Why Birth to Age 3
Why focus attention on the first three years of life?
…because early childhood experiences - good and bad - have lifelong effects.
Researchers, including Nobel Prize winner James Heckman, have found that disadvantaged children who receive quality early childhood education:
- Achieve greater literacy
- Receive higher grades
- Are more likely to graduate from high school
- Are less likely to commit a crime
- Have fewer teen pregnancies
Research by Heckman and others shows the importance of birth to age 3
- By age 3, the brain has developed to 80% of its adult volume. Early education - or the lack of it - correlates with significantly higher or lower IQ scores for children tested at age 5, a difference which is still valid at age 21.
- Love and learning are intimately interwoven in the first three years of life. Early life experiences have a long-term impact on a child's emotional state, ability to socialize, and capacity to learn. Qualities including resilience, persistence, and the ability to work well with others - all key to success throughout life - are shaped by the earliest interactions.
- The effect of a parent's care - nurturing and stimulating or abusive and neglectful - lasts a lifetime. Children are most sensitive to both positive and negative influences between birth and age 3.
- The benefits of a good beginning extend through life, so they affect society as a whole.
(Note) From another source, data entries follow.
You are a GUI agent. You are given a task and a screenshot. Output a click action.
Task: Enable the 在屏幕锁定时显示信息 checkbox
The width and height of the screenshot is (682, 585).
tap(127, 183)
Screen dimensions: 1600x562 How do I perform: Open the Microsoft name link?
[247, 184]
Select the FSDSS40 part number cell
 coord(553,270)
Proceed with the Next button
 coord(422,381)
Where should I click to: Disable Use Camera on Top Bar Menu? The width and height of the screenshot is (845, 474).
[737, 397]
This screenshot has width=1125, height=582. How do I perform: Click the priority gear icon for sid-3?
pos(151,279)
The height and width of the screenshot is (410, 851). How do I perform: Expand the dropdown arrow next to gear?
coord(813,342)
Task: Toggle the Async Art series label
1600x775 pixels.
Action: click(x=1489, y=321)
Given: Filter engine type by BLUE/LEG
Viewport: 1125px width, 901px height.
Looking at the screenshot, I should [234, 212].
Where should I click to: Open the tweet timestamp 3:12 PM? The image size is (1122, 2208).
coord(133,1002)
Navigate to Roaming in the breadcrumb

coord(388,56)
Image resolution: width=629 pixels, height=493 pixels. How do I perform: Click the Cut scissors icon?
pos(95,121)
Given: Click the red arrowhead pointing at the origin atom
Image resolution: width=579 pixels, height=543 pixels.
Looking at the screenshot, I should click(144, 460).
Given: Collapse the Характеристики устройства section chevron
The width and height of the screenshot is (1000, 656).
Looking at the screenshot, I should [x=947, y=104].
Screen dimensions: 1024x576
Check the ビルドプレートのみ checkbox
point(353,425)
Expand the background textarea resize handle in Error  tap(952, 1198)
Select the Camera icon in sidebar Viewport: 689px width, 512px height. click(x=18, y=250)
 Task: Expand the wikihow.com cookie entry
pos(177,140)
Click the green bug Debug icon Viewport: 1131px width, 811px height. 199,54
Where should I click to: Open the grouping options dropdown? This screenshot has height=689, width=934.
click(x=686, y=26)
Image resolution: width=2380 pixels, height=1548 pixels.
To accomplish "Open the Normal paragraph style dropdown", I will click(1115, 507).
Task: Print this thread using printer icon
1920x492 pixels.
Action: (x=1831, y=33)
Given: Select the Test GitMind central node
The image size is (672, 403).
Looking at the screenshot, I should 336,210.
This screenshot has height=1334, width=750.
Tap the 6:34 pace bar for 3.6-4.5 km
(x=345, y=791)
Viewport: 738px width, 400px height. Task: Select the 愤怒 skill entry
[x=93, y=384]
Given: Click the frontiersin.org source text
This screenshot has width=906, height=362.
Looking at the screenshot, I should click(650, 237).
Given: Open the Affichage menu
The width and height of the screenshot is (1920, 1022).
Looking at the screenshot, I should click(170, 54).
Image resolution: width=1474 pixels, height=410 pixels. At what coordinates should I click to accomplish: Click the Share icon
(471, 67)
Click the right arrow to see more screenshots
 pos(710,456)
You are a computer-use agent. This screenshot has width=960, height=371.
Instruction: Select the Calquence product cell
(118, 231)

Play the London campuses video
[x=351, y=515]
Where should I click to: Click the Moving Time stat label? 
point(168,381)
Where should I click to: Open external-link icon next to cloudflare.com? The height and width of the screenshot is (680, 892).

According to Heckman, a society's investment in early childhood more than pays for itself. He says, "Every dollar invested in high-quality early childhood education produces a 7 to 10 percent per annum return on investment.”
- Early experiences can translate into school readiness, academic success, and lifetime well-being. “Success builds upon success, " Heckman says.”When more children in a community are ready to learn, community-wide levels of human and social capital rise."